Article:
-- Start --

7.       Covenant Not to Compete.

 

(a)        Scope of Covenant. The Consultant agrees that, subject to 7(b) herein, during any Term of this Agreement and for a period of one (1) year commencing upon the expiration or termination of the Consultant's engagement hereunder (for any reason whatsoever) (the "Termination Date") the Consultant shall not, directly or indirectly, for himself or on behalf of or in conjunction with any other person, persons, company, partnership, corporation or business of whatever nature, without the prior written consent of the Company:

 

(i)              engage, as an officer, director, shareholder, owner, partner, joint venturer, or in a managerial capacity, whether as an employee, independent contractor, consultant or advisor, or as a sales representative, in any business selling any products or services in direct competition with the Company or any of its subsidiaries anywhere in the United States, its territories or possessions (the "Territory");

 

(ii)              solicit any person who is at the Termination Date, or who was within one (1) year prior to the Termination Date, an employee of the Company or any of its subsidiaries for the purpose or with the intent of enticing such employee away from or out of the employ of the Company or any of its subsidiaries, except Mr. Clark Marcus, Dr. Jerry Katzman and Ms. Sharon Mandel;

 

(iii)             call upon any person or entity which is, at the Termination Date or which has been, within one (1) year prior to Termination Date a customer of the Company or any of its subsidiaries within the Territory for the purpose of soliciting or selling products or services in direct competition with the Company or any of its subsidiaries in its Business within the Territory, where Business is defined as health care products or programs that are being sold by the Company as of the Effective Date; or

 

(iv)             engage in any act intended to cause any customer or potential customer of the Company located in the Territory with whom the Consultant had contact to discontinue, curtail or forego Business with the Company or to do Business with another entity, firm, business or enterprise which is competitive with the Business of the Company or its clients.

-- End --

Word and element pointing data:
-- Start --

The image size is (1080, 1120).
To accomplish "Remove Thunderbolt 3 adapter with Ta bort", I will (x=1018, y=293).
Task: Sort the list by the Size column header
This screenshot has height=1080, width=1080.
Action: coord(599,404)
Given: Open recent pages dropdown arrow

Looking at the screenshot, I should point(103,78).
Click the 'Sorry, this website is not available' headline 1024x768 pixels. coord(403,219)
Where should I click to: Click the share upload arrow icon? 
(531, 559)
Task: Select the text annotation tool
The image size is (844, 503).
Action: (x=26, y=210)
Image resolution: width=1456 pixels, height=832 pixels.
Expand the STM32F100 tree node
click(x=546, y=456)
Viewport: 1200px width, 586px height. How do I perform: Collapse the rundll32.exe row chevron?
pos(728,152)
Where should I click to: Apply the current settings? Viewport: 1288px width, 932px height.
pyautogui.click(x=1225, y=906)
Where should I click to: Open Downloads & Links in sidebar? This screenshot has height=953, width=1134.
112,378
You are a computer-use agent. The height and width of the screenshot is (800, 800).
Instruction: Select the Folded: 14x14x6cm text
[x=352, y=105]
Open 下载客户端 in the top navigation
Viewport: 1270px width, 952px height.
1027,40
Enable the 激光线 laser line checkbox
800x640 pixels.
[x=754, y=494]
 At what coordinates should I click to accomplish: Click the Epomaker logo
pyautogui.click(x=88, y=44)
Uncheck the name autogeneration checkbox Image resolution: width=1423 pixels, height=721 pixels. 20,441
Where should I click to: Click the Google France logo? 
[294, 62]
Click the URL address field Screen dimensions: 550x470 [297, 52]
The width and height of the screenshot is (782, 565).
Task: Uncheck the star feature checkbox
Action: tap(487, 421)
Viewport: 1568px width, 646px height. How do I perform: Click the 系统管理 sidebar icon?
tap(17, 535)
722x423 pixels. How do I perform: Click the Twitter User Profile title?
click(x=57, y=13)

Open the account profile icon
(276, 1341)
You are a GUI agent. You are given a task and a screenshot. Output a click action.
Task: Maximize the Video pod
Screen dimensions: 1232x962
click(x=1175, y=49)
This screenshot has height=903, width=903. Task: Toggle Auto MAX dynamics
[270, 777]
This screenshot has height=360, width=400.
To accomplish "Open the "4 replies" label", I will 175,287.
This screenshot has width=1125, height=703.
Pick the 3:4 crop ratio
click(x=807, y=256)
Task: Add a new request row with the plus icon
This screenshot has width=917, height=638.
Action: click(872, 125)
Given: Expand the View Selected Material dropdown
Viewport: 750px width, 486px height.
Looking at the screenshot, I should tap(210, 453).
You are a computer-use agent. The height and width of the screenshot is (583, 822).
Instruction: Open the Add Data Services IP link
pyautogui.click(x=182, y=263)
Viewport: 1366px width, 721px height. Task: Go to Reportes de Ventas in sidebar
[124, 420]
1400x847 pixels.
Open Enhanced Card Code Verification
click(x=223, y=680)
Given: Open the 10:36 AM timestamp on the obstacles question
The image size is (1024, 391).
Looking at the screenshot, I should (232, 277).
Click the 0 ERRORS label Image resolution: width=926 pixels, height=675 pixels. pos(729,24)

-- End --

Instructions:
[A] Which three people does the covenant not to compete exclude from the ban on soliciting employees?
[B] Reproduce the covenant not to compete word for word, starting with "(iv)             engage in any" and going on through "or its clients.".

Solved tasks:
[A] Mr. Clark Marcus, Dr. Jerry Katzman and Ms. Sharon Mandel.

[B]
(iv)             engage in any act intended to cause any customer or potential customer of the Company located in the Territory with whom the Consultant had contact to discontinue, curtail or forego Business with the Company or to do Business with another entity, firm, business or enterprise which is competitive with the Business of the Company or its clients.